Evaluation of Various Land Use Metrics for Enhancing Stream Water Quality Predictions

Water quality in streams is primarily affected by various land use practices. This study analyzes water quality data collected from the outlets of 113 watersheds across three South Atlantic states in the USA. The objective is to evaluate the relationship between different land use metrics and long-term stream water quality, specifically investigating whether incorporating the spatial proximity of various land uses to the stream and outlet can enhance predictions of stream water quality. To achieve this, four distinct metrics were utilized to assess their influence on stream water quality. The first metric, known as the Lumped method, assigns equal weight to all land uses. The second, the Inverse Distance Weights stream (IDWs), gives greater weight to land uses located closer to the stream. The third metric, the Inverse Distance Weights Outlet (IDWO), weights land uses according to their proximity to the watershed outlet.

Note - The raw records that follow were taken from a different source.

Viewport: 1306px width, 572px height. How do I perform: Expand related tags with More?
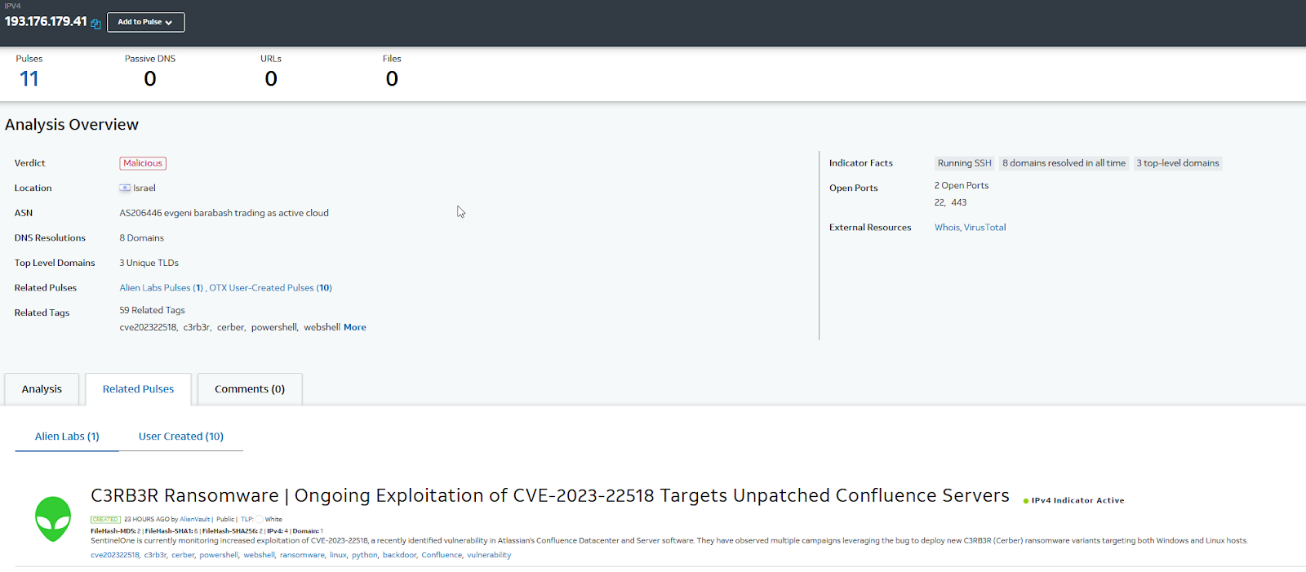(355, 327)
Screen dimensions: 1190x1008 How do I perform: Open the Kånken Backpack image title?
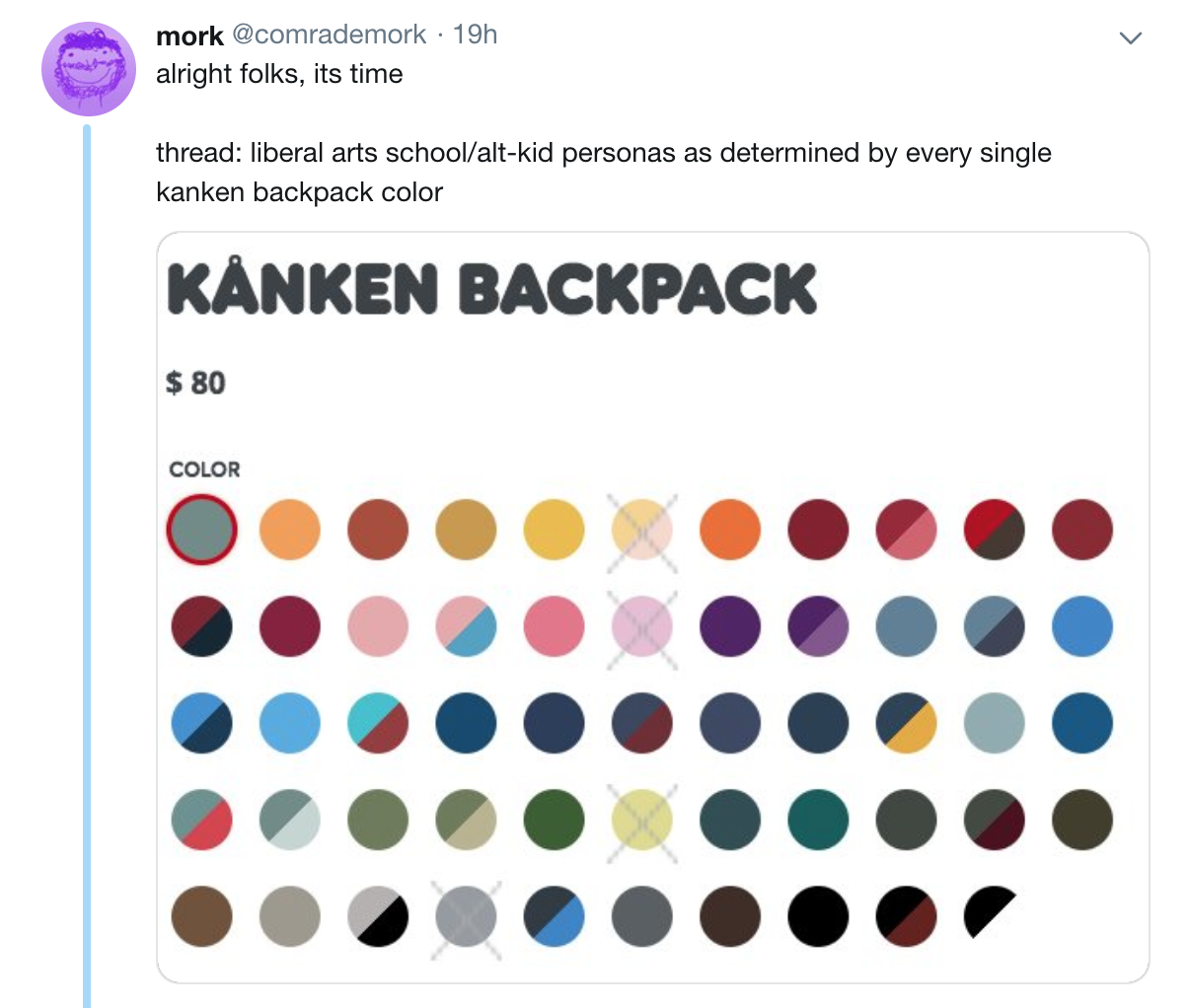tap(491, 289)
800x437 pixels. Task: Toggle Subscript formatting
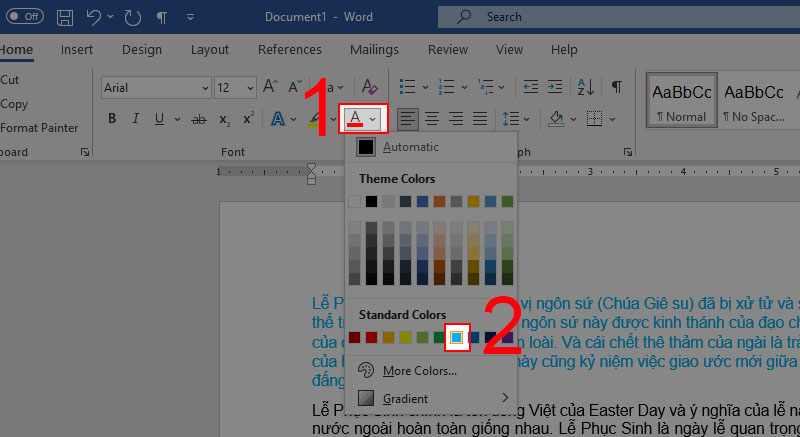pos(225,120)
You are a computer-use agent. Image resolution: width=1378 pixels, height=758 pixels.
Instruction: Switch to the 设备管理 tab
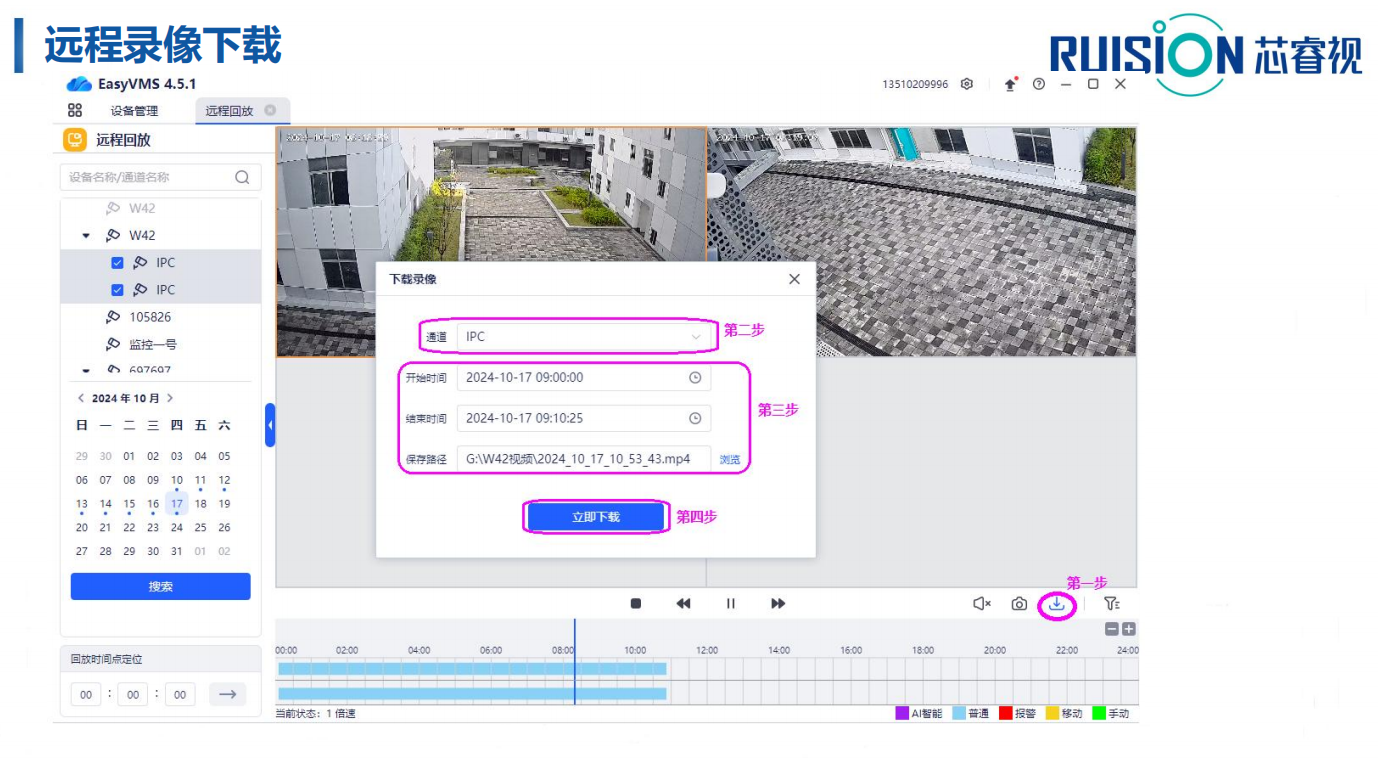click(x=134, y=111)
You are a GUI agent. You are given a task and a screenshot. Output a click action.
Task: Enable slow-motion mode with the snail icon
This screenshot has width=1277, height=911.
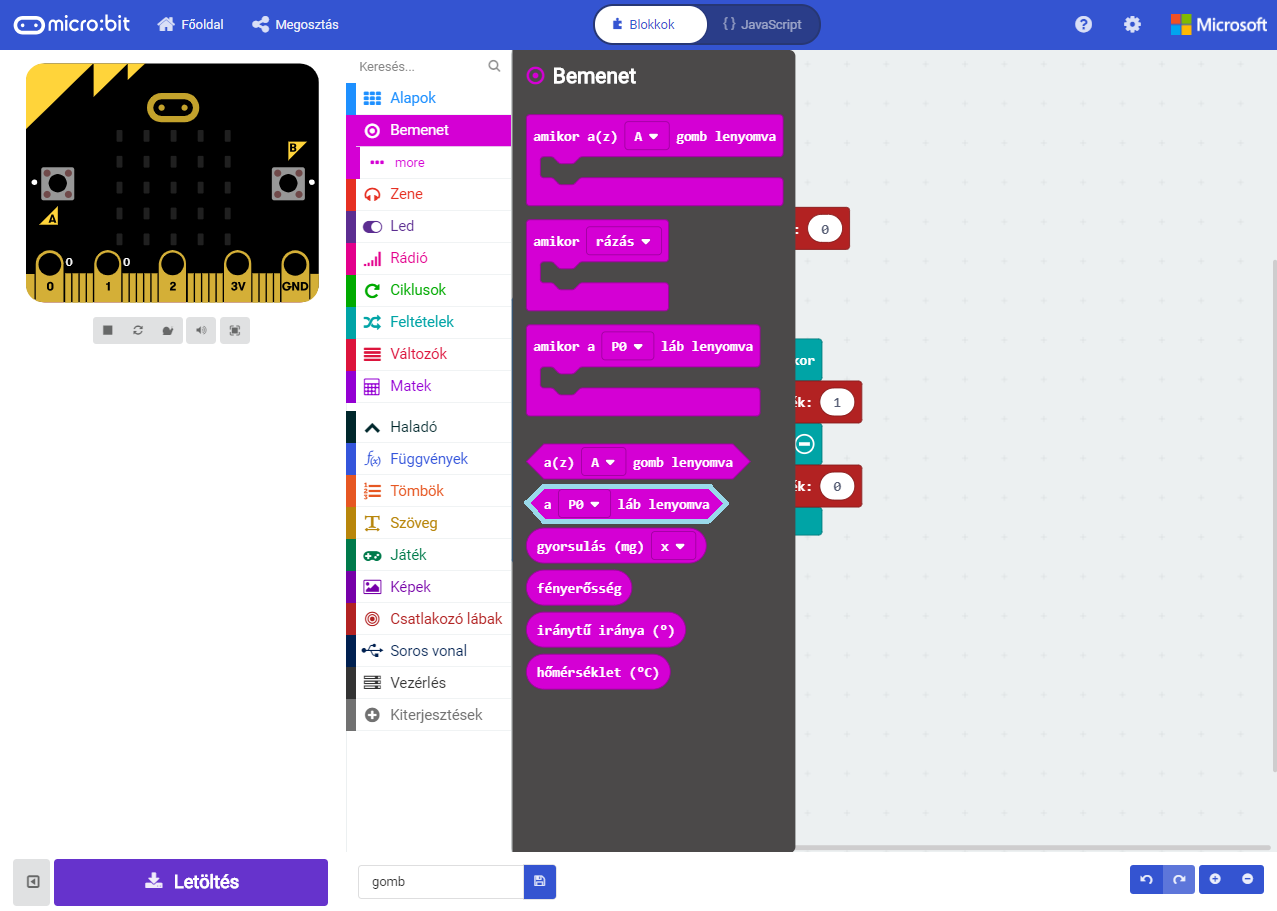tap(168, 330)
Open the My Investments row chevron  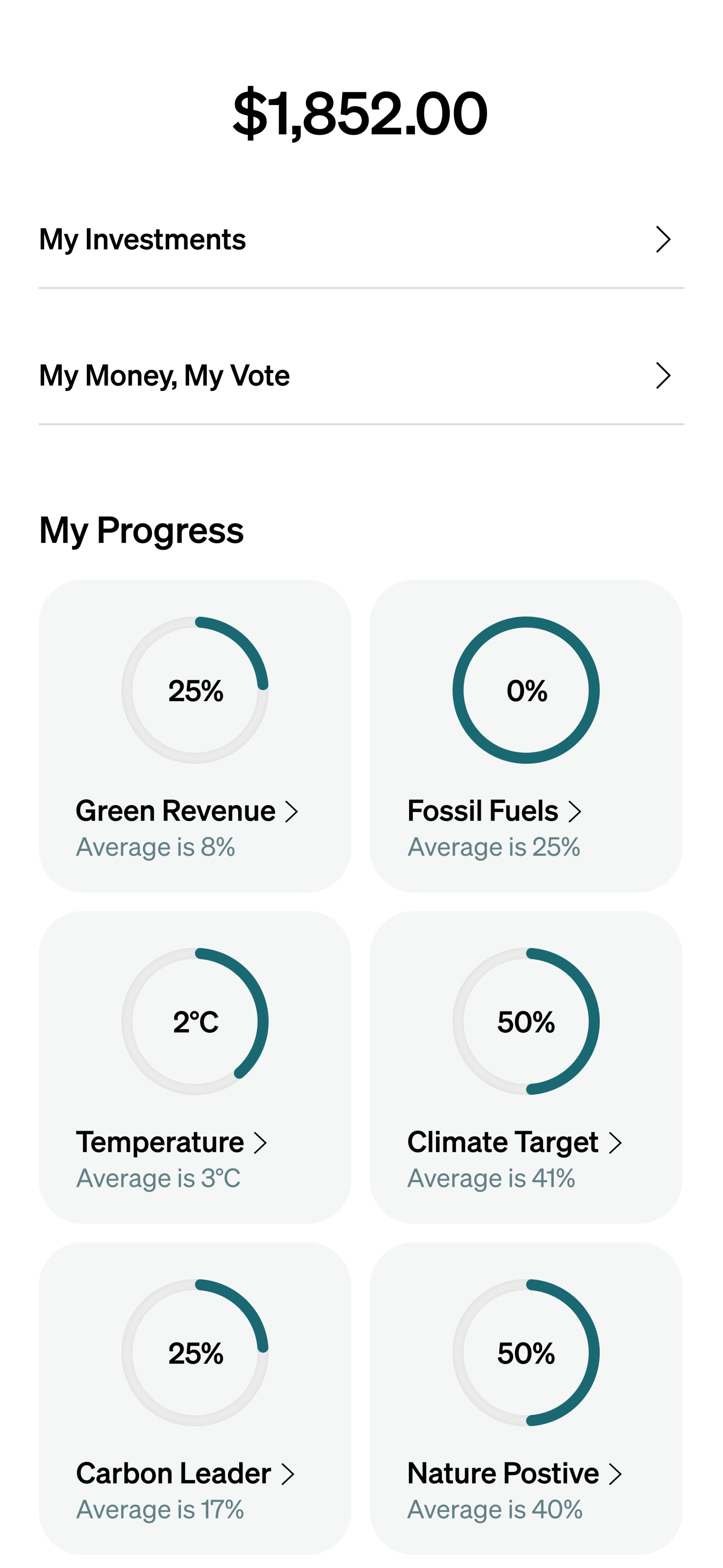coord(663,239)
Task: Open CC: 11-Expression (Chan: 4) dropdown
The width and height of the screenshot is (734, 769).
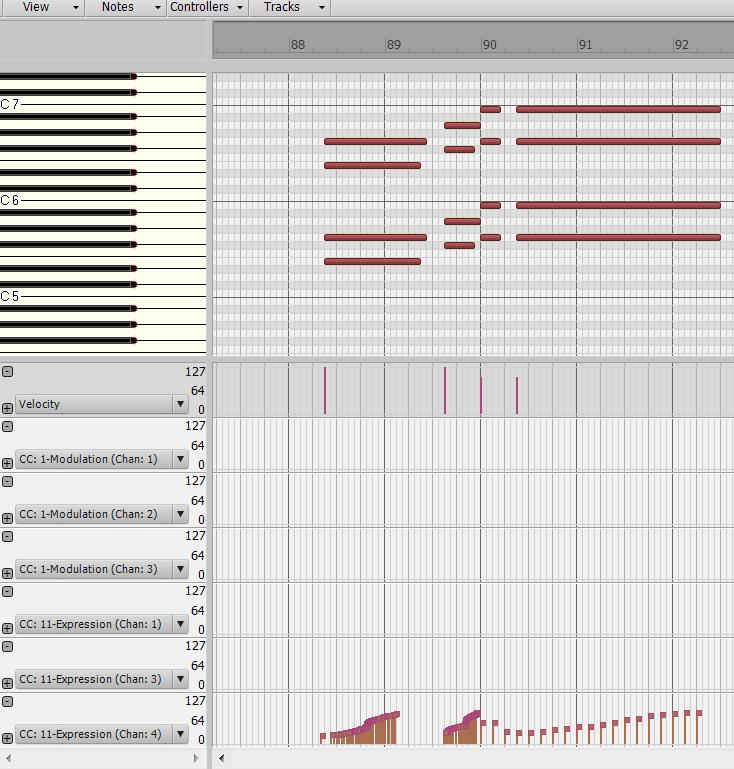Action: (180, 734)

The final metric focuses on hydrologically sensitive areas (HSAs), which are areas within watersheds that generate the majority of runoff. The results indicated that the Lumped metric emphasizes the significance of forested lands, whereas the HSAs, IDWs, and IDWO metrics highlight the importance of the spatial distribution of agricultural and industrial lands within the watershed. These findings support the hypothesis that considering hotspot areas and their relative positions within the watershed can improve predictions of water quality. Overall, the incorporation of HSAs, IDWs, and IDWO metrics shows that not only is the extent of land use change within a watershed critical, but also the proximity of these land uses to a stream or outlet plays a significant role.